The Speaker Project blew me away not only because of its massiveness of course, but also because of Chavez’s stories about how he came to acquire the materials for it and much of his artwork: found objects that are mined, foraged, scavenged, rescued, repurposed, or “borrowed” indefinitely.  This intervention of sorts – to rescue the cast offs, orphans, and extras and give them new meaning and purpose- made me remember my high school friends who would sneak about our town and steal traffic cones just to keep in their bedrooms, just for us to giggle about when stories were retold or when we would shut the door and look at the spoils of these adventures.  The purpose behind Chavez’s night (and sometimes broad daylight) excursions for items ranging from traffic barrels and cones, to jute, coir, fur, broken old dolls, and pieces of decorative iron fences, however, are much more mature, much more loving, and meaningful.  Having learned that, I was excited to visit his latest exhibition and see what he’s been up to.

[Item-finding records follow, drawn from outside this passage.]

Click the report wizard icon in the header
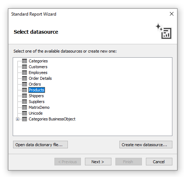(x=164, y=31)
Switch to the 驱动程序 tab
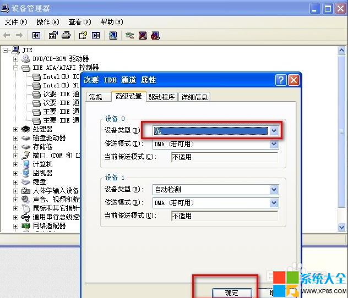 [161, 97]
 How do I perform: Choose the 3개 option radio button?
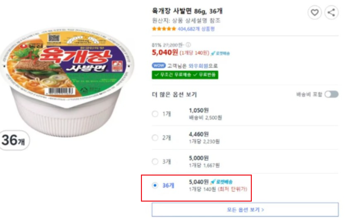pyautogui.click(x=155, y=162)
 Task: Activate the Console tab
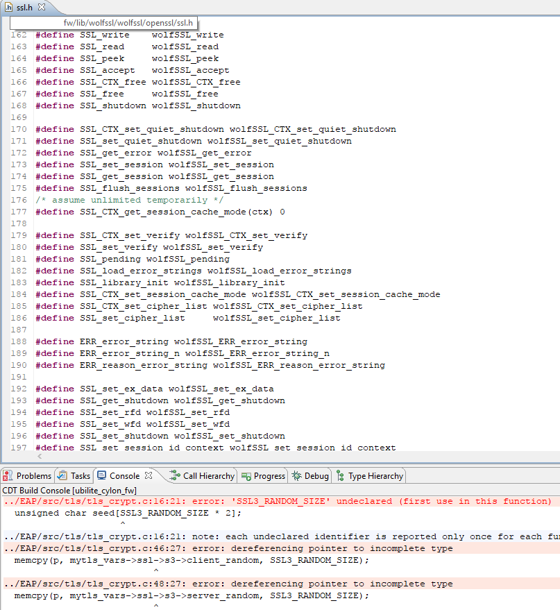pyautogui.click(x=119, y=476)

Juan Angel Chavez "South, 120, one tree" (2009)

Juan Angel Chavez "South, 120, one tree" (2009)

“Dragging the Leash” is filled with collages, installations, and assemblages that try to make meaning out of the complexities of the human existence.  We are animals after all, despite our “domestication,” and like the rest, we too, are just trying to find our way and survive.  Our tether (the leash) keeps us civil (mostly) in those efforts, and mitigates our ability to behave in animalistic ways.  That said, many of the pieces in this show are small and compact, almost showing restraint in their construction and attention to detail.  These are carefully arranged, assembled, and orchestrated works that seek to reflect that inner balance we must maintain between our civility and basic instinct.  The light boxes in the exhibit take on more expansive and traditional structures, using fewer organic shapes, instead favoring lines, sharp corners and angles, to reflect upon this inner struggle.  Like feral cats zipping in and out of alleyways searching for scraps, sometimes humans fall back on our instincts too in order to survive.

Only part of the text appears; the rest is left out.